TO BE DONE
Reproduce word for word the lines below, starting at the line that contains "The height and width of the screenshot is (780, 1036)." and ending at the final line, with both ends included.

PROVIDED INFORMATION
+ + + + + + +
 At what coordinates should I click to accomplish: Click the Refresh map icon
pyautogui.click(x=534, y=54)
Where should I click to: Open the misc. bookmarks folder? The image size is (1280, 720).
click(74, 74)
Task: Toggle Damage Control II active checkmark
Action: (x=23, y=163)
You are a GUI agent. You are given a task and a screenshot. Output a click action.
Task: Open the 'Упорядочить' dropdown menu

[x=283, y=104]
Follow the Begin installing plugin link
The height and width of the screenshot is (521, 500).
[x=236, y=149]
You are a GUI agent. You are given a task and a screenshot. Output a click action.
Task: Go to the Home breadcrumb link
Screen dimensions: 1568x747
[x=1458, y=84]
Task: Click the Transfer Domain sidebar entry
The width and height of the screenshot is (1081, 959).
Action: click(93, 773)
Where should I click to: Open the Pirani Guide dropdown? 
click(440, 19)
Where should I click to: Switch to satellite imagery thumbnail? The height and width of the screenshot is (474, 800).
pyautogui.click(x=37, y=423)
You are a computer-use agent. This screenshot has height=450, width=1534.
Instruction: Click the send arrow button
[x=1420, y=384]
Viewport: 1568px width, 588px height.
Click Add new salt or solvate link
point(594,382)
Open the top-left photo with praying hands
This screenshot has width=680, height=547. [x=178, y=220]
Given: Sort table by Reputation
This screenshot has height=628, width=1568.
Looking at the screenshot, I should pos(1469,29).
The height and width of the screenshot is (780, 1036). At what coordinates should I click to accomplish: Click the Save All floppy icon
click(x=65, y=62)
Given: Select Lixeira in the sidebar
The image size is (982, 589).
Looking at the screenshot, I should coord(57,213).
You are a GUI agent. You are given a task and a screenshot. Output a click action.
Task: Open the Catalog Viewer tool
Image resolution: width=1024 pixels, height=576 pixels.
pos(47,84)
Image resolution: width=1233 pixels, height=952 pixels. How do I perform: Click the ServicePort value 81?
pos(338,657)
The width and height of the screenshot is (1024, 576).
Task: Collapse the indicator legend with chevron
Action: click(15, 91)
+ + + + + + +
RESULT FOR THIS EXERCISE
The height and width of the screenshot is (780, 1036). At what coordinates should I click to accomplish: Click the Save All floppy icon
click(x=65, y=62)
Given: Select Lixeira in the sidebar
The image size is (982, 589).
Looking at the screenshot, I should coord(57,213).
You are a GUI agent. You are given a task and a screenshot. Output a click action.
Task: Open the Catalog Viewer tool
Image resolution: width=1024 pixels, height=576 pixels.
pos(47,84)
Image resolution: width=1233 pixels, height=952 pixels. How do I perform: Click the ServicePort value 81?
pos(338,657)
The width and height of the screenshot is (1024, 576).
Task: Collapse the indicator legend with chevron
Action: click(15, 91)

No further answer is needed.